Her brothers didn’t know how she really felt either. The boys still talked about their father when they visited.
They
loved him. Of course they did, he hadn’t abandoned them as he’d abandoned her. They just didn’t notice that she wasn’t listening to them, or that she interrupted them to get them to talk about something less painful. She hated it when they had to leave to return to Frank. She had so much fun with them when they were here—playing with them, riding with them in the park, being teased by them. It felt as if they were a real family. Their departure always proved they weren’t.
“Did you lie to me, Mama? Do you actually hate him?”

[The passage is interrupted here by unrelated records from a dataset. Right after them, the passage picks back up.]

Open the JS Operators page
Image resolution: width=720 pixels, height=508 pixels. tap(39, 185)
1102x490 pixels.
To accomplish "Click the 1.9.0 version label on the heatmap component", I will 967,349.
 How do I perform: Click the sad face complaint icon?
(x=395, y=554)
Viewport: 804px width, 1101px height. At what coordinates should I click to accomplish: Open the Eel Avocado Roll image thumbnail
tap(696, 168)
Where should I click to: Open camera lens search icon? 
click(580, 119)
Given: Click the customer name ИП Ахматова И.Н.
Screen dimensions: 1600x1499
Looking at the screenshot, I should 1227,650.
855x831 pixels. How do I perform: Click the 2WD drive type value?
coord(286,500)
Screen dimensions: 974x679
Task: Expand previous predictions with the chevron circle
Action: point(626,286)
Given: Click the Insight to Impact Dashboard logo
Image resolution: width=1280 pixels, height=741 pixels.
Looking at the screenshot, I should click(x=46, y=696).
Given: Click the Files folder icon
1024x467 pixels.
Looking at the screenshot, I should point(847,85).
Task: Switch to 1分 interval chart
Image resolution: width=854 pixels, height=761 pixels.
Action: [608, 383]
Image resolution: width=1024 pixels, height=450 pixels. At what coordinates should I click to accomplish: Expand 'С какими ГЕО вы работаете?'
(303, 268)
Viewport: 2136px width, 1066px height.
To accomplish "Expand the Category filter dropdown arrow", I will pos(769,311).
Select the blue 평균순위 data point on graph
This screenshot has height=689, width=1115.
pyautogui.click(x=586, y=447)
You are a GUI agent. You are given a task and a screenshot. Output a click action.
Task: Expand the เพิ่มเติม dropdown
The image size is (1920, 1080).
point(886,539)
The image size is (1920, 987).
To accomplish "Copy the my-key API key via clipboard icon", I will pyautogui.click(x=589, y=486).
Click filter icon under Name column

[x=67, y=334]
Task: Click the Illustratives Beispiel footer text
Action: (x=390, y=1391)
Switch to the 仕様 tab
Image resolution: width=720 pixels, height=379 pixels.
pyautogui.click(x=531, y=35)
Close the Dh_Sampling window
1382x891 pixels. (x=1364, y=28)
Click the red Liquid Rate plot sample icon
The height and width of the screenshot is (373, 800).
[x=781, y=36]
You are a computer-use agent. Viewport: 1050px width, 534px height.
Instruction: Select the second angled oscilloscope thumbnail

“That’s a strong word that isn’t at all appropriate. He’s an infuriating man. His stubbornness rivals my own. He had the sort of arrogance that I suppose comes with carving an empire out of nothing. He was at war with his neighbors. Sometimes I think he actually enjoyed the conflict. Some days I was afraid to even leave the ranch, but his attitude was for me not to worry my pretty head about it. You can’t imagine how exasperating that was. I got so angry I could have ridden over to the Callahans’ and shot the lot of them. I might even have tried it if I
actually knew how to use a rifle. No, I didn’t hate him, I just couldn’t live with him anymore.”
“And you’re not going to tell me why, are you?”
“I did—”
“You didn’t! He cheated on you, didn’t he?” she guessed.
“Tiffany!”
“Just tell me yes. It’s the only thing that makes any sense.”